> What is expected
Check every line of the material below for "Enable". Give the number of lines that have it, and only that.

> Given data
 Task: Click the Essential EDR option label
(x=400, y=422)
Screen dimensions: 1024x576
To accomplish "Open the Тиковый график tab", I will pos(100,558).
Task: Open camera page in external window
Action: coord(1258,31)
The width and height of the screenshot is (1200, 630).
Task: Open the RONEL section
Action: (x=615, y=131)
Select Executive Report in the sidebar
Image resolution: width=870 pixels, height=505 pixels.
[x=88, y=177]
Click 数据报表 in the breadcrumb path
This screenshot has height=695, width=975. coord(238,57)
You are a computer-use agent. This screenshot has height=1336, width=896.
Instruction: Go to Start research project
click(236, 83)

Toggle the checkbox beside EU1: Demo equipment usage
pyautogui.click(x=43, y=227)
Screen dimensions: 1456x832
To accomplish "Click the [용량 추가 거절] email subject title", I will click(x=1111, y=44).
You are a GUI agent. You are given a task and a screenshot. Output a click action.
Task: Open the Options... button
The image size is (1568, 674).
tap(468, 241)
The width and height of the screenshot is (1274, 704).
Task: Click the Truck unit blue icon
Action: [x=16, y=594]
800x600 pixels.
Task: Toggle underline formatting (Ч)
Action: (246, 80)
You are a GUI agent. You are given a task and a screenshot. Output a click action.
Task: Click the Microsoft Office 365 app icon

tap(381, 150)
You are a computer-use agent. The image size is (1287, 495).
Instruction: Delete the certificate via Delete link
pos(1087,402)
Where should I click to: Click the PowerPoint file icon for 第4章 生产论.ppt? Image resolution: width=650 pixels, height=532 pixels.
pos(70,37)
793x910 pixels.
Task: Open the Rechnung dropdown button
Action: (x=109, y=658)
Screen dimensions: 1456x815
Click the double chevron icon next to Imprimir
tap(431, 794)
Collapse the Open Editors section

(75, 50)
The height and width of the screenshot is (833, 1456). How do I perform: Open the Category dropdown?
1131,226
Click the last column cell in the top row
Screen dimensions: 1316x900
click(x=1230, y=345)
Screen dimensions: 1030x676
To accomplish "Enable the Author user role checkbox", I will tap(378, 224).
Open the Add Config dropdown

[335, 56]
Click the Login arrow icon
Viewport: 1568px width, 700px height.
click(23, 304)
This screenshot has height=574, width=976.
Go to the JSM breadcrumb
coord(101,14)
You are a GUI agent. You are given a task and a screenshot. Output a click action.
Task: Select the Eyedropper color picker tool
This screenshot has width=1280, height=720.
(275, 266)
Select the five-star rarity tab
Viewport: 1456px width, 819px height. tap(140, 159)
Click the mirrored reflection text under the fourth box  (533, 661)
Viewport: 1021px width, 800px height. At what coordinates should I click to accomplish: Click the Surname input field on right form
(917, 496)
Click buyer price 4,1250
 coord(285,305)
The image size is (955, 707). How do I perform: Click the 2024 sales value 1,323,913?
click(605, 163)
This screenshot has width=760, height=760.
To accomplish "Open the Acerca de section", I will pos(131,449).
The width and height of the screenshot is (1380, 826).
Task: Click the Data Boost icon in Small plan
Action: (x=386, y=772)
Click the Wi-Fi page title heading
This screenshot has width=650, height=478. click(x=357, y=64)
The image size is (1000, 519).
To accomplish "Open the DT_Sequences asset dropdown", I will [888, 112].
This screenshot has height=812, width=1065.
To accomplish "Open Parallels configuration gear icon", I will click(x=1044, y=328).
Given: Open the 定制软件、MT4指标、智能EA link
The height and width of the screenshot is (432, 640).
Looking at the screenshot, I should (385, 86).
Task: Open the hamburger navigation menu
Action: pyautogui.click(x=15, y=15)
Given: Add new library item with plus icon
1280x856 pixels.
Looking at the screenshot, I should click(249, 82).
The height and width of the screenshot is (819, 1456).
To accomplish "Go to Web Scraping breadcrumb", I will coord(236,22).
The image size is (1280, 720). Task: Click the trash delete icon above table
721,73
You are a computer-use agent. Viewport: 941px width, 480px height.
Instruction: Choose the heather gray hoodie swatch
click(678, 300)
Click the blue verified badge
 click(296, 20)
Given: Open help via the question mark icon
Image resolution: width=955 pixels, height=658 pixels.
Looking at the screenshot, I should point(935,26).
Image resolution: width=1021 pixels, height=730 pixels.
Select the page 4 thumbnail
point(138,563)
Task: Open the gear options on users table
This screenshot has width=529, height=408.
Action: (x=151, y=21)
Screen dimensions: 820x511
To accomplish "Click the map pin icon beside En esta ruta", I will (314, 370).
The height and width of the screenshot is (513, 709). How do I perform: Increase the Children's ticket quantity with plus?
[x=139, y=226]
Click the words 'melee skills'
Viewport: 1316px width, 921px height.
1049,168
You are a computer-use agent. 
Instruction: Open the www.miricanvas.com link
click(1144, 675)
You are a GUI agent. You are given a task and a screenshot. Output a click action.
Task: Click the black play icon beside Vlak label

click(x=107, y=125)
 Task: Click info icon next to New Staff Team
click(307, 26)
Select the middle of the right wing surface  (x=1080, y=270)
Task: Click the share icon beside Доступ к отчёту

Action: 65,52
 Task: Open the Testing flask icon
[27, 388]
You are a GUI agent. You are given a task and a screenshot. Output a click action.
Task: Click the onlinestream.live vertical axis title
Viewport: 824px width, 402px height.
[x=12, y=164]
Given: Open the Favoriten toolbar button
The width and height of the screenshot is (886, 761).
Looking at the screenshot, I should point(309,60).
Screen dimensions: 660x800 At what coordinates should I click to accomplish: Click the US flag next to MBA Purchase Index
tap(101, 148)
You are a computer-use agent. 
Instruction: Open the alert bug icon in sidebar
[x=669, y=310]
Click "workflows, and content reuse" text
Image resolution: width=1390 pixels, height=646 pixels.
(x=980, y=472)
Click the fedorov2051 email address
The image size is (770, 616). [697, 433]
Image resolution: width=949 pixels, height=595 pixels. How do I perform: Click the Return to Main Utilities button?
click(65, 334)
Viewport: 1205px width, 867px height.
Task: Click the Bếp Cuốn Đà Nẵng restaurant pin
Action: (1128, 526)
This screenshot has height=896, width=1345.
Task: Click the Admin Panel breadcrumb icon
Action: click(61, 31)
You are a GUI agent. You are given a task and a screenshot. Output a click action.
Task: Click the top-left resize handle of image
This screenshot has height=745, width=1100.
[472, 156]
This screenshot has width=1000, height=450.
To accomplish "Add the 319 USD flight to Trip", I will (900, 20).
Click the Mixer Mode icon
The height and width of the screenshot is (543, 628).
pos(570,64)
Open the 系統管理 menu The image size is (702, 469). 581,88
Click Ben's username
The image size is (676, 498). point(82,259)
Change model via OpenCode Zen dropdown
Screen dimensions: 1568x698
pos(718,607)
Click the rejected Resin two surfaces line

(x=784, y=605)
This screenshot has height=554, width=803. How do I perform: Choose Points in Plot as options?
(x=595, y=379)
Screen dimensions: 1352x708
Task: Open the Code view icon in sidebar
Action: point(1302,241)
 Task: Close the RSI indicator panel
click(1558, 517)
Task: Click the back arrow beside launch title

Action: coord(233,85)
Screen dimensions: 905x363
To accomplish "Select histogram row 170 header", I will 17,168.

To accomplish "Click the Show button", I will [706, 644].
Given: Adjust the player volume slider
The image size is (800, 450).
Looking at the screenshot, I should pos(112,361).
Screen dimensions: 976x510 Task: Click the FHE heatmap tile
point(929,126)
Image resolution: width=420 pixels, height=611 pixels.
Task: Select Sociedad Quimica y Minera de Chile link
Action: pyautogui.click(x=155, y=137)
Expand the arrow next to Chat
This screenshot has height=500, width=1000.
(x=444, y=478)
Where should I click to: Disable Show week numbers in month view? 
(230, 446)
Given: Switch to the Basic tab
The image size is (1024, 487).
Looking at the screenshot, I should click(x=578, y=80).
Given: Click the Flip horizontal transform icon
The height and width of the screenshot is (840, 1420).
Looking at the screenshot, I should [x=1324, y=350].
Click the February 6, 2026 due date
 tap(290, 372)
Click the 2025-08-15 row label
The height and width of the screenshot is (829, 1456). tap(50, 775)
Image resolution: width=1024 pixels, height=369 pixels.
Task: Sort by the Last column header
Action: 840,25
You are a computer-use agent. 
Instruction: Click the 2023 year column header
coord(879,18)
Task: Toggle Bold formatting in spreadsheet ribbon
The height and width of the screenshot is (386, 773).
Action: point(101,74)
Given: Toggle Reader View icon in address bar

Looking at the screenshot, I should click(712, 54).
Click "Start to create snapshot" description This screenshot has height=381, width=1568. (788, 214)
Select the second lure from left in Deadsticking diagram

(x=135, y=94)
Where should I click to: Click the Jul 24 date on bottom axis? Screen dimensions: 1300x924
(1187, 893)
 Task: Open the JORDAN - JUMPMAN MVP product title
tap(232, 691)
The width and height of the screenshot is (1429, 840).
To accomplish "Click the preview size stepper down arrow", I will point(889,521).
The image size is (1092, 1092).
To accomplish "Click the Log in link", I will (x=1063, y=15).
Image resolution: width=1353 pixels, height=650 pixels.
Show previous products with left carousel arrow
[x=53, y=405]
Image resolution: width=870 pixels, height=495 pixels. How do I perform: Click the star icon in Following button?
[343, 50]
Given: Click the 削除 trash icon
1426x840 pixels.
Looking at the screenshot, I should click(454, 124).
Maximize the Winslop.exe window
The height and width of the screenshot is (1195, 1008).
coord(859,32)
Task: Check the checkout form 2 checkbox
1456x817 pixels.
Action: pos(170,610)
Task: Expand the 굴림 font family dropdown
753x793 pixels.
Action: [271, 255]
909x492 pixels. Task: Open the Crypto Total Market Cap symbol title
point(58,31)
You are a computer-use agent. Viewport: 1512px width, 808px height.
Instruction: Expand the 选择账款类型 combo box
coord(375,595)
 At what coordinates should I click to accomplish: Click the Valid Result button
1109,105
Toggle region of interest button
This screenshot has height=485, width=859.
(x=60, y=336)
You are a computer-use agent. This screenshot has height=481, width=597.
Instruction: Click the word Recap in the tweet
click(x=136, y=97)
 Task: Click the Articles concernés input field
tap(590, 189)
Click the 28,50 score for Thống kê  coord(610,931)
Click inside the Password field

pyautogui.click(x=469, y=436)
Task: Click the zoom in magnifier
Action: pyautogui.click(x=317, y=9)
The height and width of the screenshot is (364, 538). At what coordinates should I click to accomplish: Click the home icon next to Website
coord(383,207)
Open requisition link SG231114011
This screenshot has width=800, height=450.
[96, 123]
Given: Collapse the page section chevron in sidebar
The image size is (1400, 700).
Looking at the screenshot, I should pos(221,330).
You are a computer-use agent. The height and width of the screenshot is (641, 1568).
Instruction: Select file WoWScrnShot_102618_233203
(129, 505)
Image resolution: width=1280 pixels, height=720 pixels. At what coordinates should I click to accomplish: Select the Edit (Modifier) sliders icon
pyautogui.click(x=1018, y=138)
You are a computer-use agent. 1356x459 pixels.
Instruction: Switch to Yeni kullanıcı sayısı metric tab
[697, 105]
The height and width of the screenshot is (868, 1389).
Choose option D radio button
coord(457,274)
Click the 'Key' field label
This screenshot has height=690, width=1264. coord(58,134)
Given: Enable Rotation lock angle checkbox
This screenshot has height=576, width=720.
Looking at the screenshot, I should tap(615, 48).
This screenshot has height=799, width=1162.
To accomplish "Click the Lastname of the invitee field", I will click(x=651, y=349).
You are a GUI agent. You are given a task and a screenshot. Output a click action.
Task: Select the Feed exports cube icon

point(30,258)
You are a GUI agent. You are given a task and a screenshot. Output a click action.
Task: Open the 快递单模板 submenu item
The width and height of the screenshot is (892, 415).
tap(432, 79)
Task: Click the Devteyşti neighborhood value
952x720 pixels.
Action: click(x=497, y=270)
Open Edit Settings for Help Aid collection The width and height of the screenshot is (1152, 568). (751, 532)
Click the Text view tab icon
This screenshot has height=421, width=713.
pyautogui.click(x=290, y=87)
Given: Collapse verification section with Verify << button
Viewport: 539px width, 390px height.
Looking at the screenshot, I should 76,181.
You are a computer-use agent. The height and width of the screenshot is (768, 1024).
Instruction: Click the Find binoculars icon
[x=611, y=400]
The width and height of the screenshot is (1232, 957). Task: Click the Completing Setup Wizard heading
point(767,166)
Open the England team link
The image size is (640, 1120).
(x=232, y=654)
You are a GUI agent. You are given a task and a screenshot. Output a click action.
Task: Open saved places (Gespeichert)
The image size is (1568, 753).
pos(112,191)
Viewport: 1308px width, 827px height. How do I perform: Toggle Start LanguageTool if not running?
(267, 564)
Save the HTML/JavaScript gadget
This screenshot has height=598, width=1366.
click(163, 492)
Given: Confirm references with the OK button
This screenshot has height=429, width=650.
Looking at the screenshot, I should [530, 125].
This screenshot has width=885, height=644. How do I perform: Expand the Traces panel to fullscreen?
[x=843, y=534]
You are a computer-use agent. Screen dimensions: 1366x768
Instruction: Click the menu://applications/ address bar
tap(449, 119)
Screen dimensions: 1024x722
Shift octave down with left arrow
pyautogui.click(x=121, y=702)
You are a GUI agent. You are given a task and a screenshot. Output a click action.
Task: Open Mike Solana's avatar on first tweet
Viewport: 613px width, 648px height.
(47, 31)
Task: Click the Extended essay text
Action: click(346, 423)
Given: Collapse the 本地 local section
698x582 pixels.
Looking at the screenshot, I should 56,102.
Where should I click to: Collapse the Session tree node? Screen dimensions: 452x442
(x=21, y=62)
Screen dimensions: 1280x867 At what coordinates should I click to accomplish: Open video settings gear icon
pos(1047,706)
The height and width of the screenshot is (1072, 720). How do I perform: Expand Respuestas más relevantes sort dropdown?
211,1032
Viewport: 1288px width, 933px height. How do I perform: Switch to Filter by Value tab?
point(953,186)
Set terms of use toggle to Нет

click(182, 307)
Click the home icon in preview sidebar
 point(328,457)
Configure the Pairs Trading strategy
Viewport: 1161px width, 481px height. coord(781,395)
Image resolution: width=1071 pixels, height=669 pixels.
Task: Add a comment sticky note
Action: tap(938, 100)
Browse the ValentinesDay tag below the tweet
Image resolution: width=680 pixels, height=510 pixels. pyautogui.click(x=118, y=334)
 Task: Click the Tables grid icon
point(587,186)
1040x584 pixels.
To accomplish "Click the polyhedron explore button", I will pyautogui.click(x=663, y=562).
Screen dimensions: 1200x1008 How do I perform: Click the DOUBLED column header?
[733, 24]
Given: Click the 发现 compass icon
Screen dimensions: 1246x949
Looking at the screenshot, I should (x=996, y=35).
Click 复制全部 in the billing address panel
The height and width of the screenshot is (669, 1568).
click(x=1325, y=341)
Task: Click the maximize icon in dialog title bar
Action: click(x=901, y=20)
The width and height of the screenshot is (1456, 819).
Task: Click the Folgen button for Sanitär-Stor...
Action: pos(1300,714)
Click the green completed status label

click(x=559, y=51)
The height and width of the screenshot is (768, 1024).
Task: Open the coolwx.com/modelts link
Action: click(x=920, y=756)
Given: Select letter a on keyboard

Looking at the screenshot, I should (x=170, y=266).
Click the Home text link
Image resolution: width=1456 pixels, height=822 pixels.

> Answer space
2